The experimental probability of rolling a 5 can be calculated by dividing the number of rolls where 5 appeared by the total number of rolls and then converting to a percentage.
Experimental probability of rolling a 5 = (Number of times 5 was rolled) / (Total number of rolls) * 100
Experimental probability of rolling a 5 = (19 / 100) * 100
Experimental probability of rolling a 5 = 19%
Therefore, the answer is not listed in the options, but the experimental probability of rolling a 5 is 19%.
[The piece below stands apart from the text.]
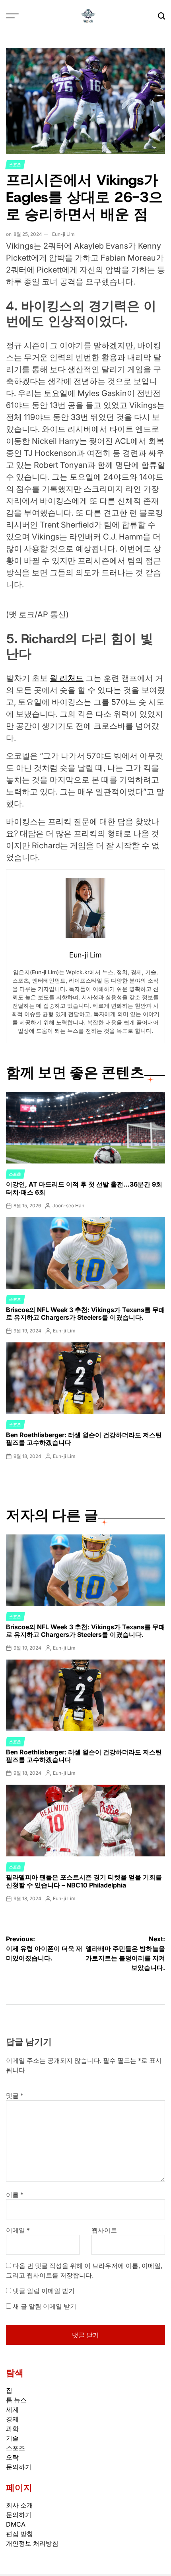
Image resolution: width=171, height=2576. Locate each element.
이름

6. How does the experimental probability you found in question 5 compare to the theoretical probability of (1 point)
rolling an even number?
A The theoretical probability is 10% greater than the experimental probability.
B The experimental probability is 10% greater than the theoretical probability.
C The theoretical probability is equal to the experimental probability.
Theoretical probability of rolling an even number = number of even sides on the die / total number of sides on the die
The die has 3 even sides (2, 4, and 6) out of a total of 6 sides, so:
Theoretical probability of rolling an even number = 3 / 6
Simplifying this fraction gives:
Theoretical probability of rolling an even number = 1/2 = 0.5 or 50%
Comparing this to the experimental probability of rolling a 5 (which is not an even number), we can see that they are not directly related and it is not possible to determine if one is greater or less than the other. Therefore, the correct answer is not listed, but it would be C) The theoretical probability is equal to the experimental probability.